I started with behavioral segments like engagement frequency and feature usage, then layered in tenure and plan type.
Start by clarifying the business context and defining churn precisely, then outline a segmentation strategy that combines behavioral, demographic, and engagement dimensions. Emphasize that segmentation should be actionable, tied to hypotheses about why users churn, and validated with data.
Pro tip: Show that you think beyond static segments by proposing dynamic, time-based cohorts and survival analysis to capture churn risk over the user lifecycle. This demonstrates a deeper, more nuanced understanding of churn analytics.
Clarify what constitutes churn for the product (e.g., inactivity, cancellation) and the business goal (e.g., reduce churn, increase retention). Align with stakeholders on the definition and success metrics.
Choose relevant dimensions such as demographics, behavior (usage frequency, feature adoption), engagement (recency, frequency, monetary), and lifecycle stage. Prioritize dimensions likely to influence churn.

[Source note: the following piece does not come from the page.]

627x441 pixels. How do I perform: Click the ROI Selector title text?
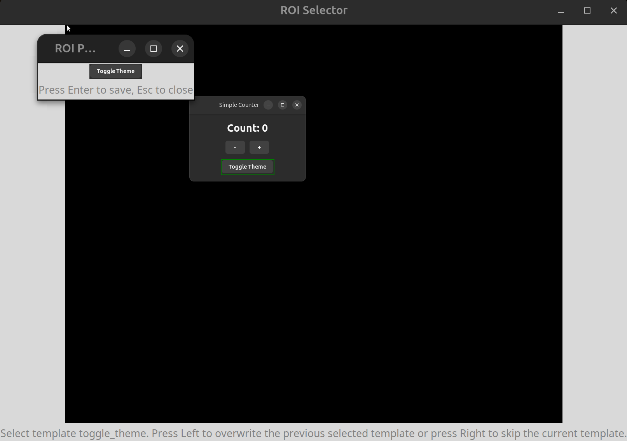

Decide between simple rule-based segmentation (e.g., RFM) and advanced techniques (e.g., clustering, decision trees). Consider data availability, interpretability, and actionability.
Compute churn rates per segment and compare to baseline. Use statistical tests or survival analysis to identify significant differences and trends over time.
Validate findings with holdout data or A/B tests. Translate insights into targeted retention strategies and monitor segment-level churn continuously.
AI-generated suggestions, not part of the candidate's original notes. May be inaccurate — verify before relying on them.